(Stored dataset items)
——
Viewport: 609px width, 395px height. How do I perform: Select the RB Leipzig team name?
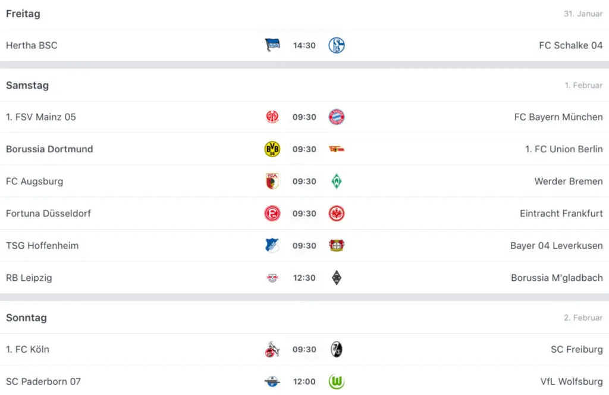[x=29, y=278]
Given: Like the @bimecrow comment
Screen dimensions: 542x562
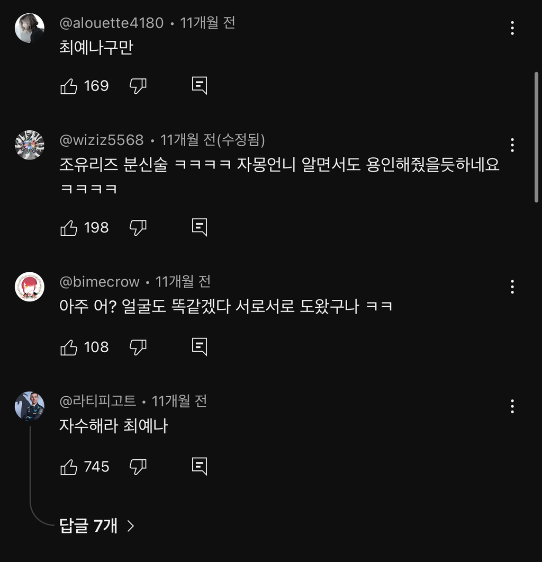Looking at the screenshot, I should click(69, 347).
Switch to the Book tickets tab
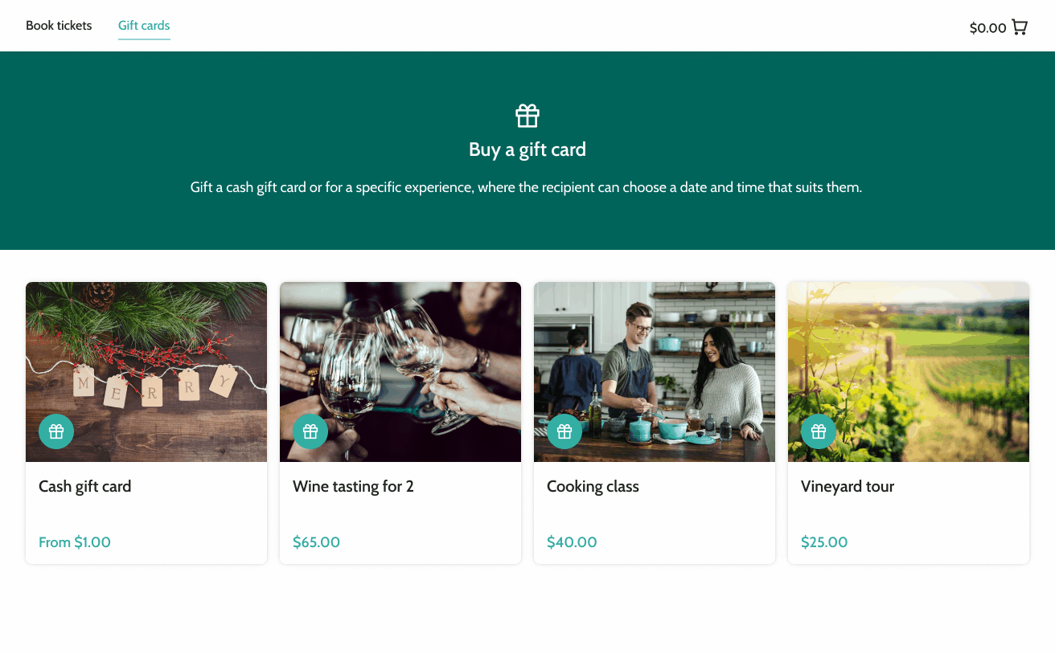 tap(59, 26)
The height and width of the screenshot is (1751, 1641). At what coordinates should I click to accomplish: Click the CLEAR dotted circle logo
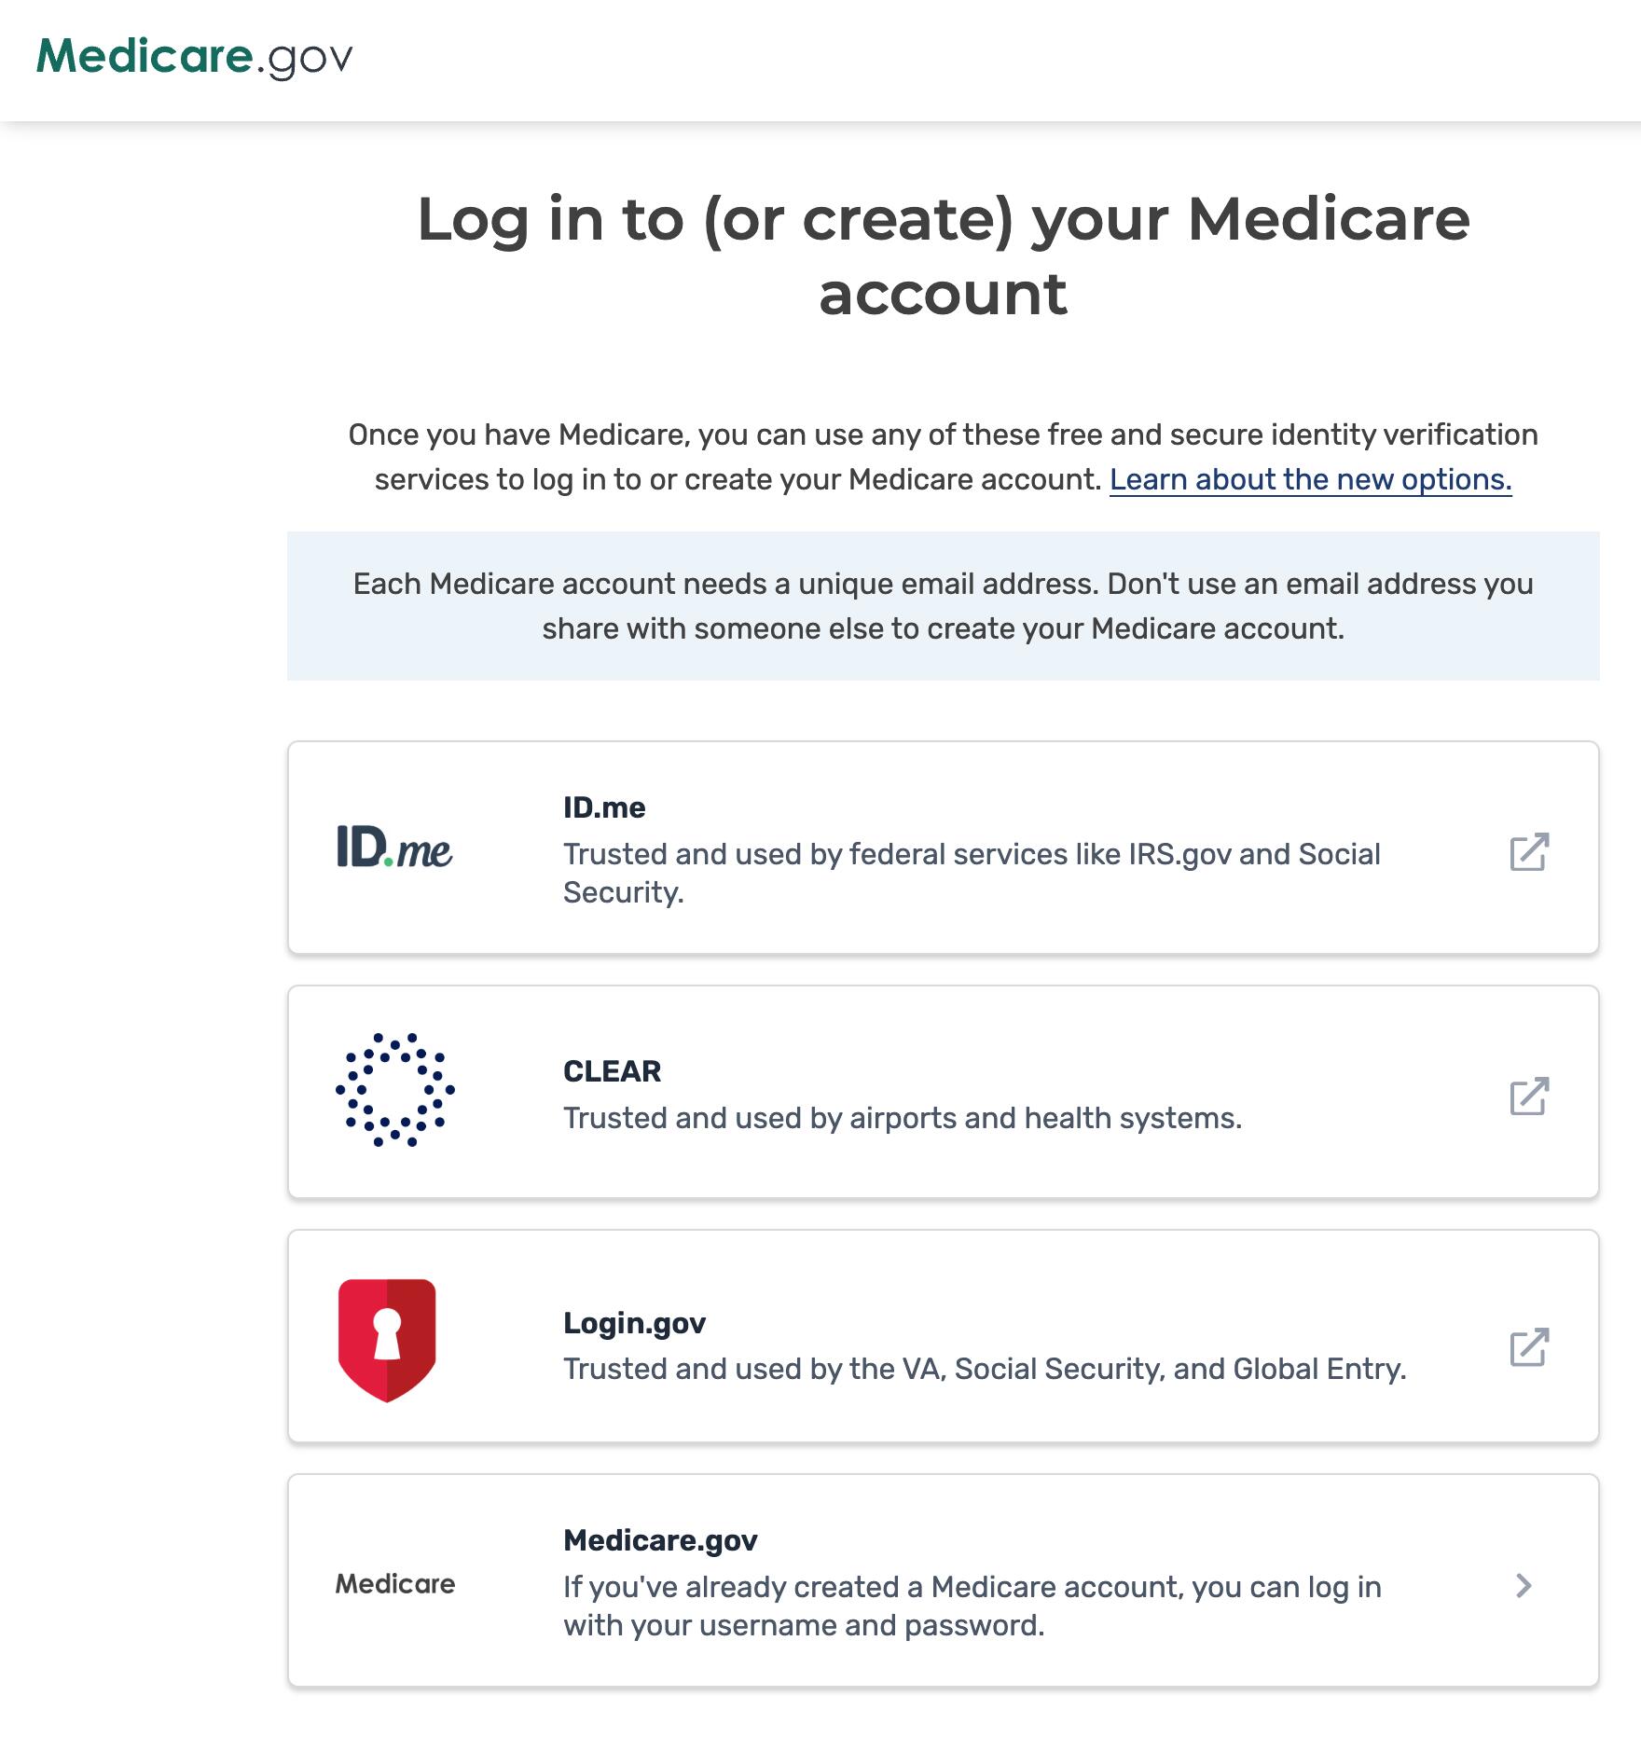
——
EXERCISE PROMPT |
Leaving out every picture, copy exactly the lines from the one that contains "Given: Like the @bimecrow comment" through the end of the entries above.

RESPONSE TO THE TASK |
Given: Like the @bimecrow comment
Screen dimensions: 542x562
Looking at the screenshot, I should click(69, 347).
Switch to the Book tickets tab
 tap(59, 26)
The height and width of the screenshot is (1751, 1641). At what coordinates should I click to accomplish: Click the CLEAR dotted circle logo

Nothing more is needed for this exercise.